My luck continued as we cruised up Michigan Avenue far more quickly than usual. Suddenly we were through the light at Oak Street and dipping into the tunnel that leads to Lake Shore Drive.

We were already going about 50 miles an hour.

I don’t know if the driver thought he too might have a chance to see the Celtics practice shooting threes over a team once known as the Lakers, but he was gunning it. We shot onto Lake Shore Drive and veered into the next lane. We whizzed past cars, steered suddenly back into the right lane, then back over again. People around me cast each other looks combining thrill and terror. Air whistled through gaps where the windows were open slightly. We were still accelerating. We hit one of the many potholes on the drive, seemed to go airborne, and slammed down again with a crash that left some wondering if the bus might possibly break in two. Then we did it again. Since the driver managed not to crash, it was a blast.

The bus coasted off the drive at Foster, turned onto Sheridan, made a stop next to the Dominick’s, and suddenlyputtered to a complete stop. The lights and vents went off and an alarm began to beep. The driver stood up calmly and opened the front door as the couple next to me began to talk in low, concerned tones: What’s going on? Is something wrong? Is he just getting off the bus? Maybe we should get out of here. Somebody find out what’s going on . . .

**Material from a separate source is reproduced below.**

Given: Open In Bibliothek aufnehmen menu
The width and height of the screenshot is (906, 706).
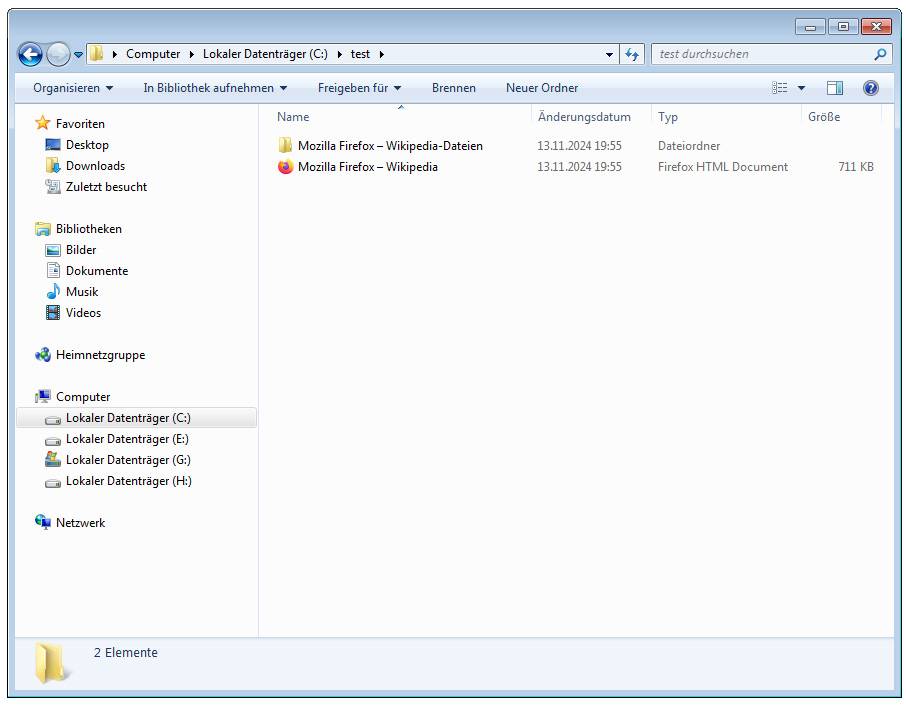Looking at the screenshot, I should pos(215,88).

The driver moved casually toward the back of the bus. “I guess it overheated,” he said over his shoulder to someone sitting up front. “You guys can get the next one.”

Nice of him to wish us well, but there wasn’t a next one—at least not for quite a while. Fortunately for my sake, I didn’t wait around for it. I joined the caravan of people hoofing it up Sheridan Road, and by the time I’d covered the last mile there still hadn’t been another bus.